Costumo dizer que, numa relação
abusiva, coexistem duas realidades: aquela em que a pessoa vítima de abusos
vive e que acredita ser partilhada pelo companheiro, e aquela que vai sendo
construída na cabeça da pessoa que pratica os abusos. No início de qualquer
relação, sentimo-nos especiais, sentimo-nos desejados e vivemos com a profunda
convicção de que a pessoa que está ao nosso lado quer ver-nos felizes. Isto
também acontece nas relações abusivas.

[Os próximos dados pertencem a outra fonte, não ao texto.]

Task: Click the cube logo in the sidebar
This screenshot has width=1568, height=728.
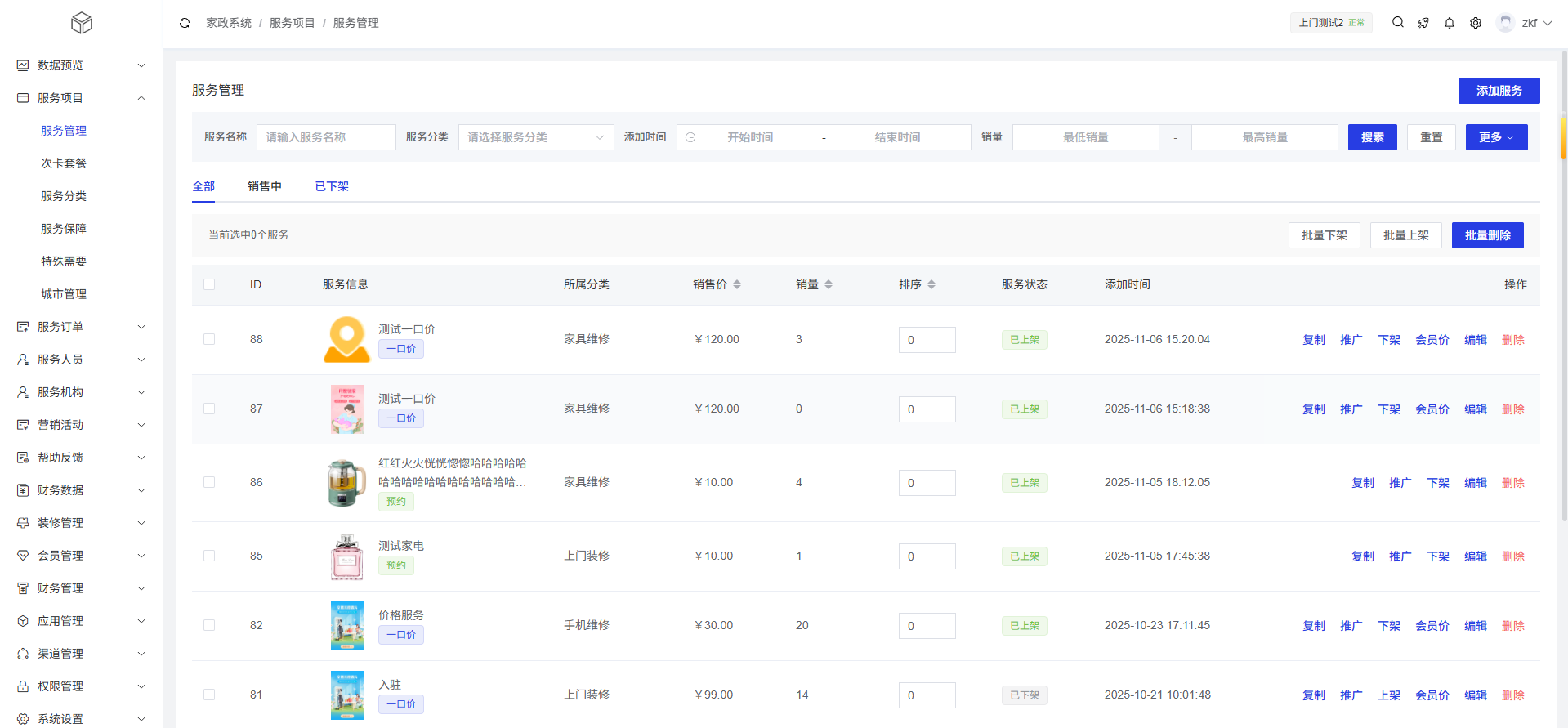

Mas entre aquilo que é dito e aquilo que
é feito há uma diferença substancial.
De uma
maneira geral, as pessoas que são física
ou emocionalmente violentas constroem
uma
espécie de guião, como num filme, e olham para
a pessoa que está ao seu
lado como uma personagem
que deve ser capaz de se comportar de acordo
com as
suas expectativas.
Quando isso não acontece, porque
cada pessoa tem vontade própria, interesses próprios, sentimentos próprios, há
ameaças mais ou menos subtis, chantagem emocional, humilhações, sabotagem e
outros exercícios de manipulação. Vale tudo para impor a própria vontade e
fazer com que a outra pessoa se subjugue, se anule, se sinta culpada e obrigada
a fazer as escolhas “certas”. Como nada disto acontece de forma clara e até,
pelo contrário, vão surgindo períodos de lua-de-mel e muitos comentários
manipuladores – «É para o teu bem», «Se tu gostasses mesmo de mim…», «És
demasiado sensível…» –, a pessoa que é vítima de abusos emocionais nem sempre é
capaz de reconhecer a realidade em que está envolvida.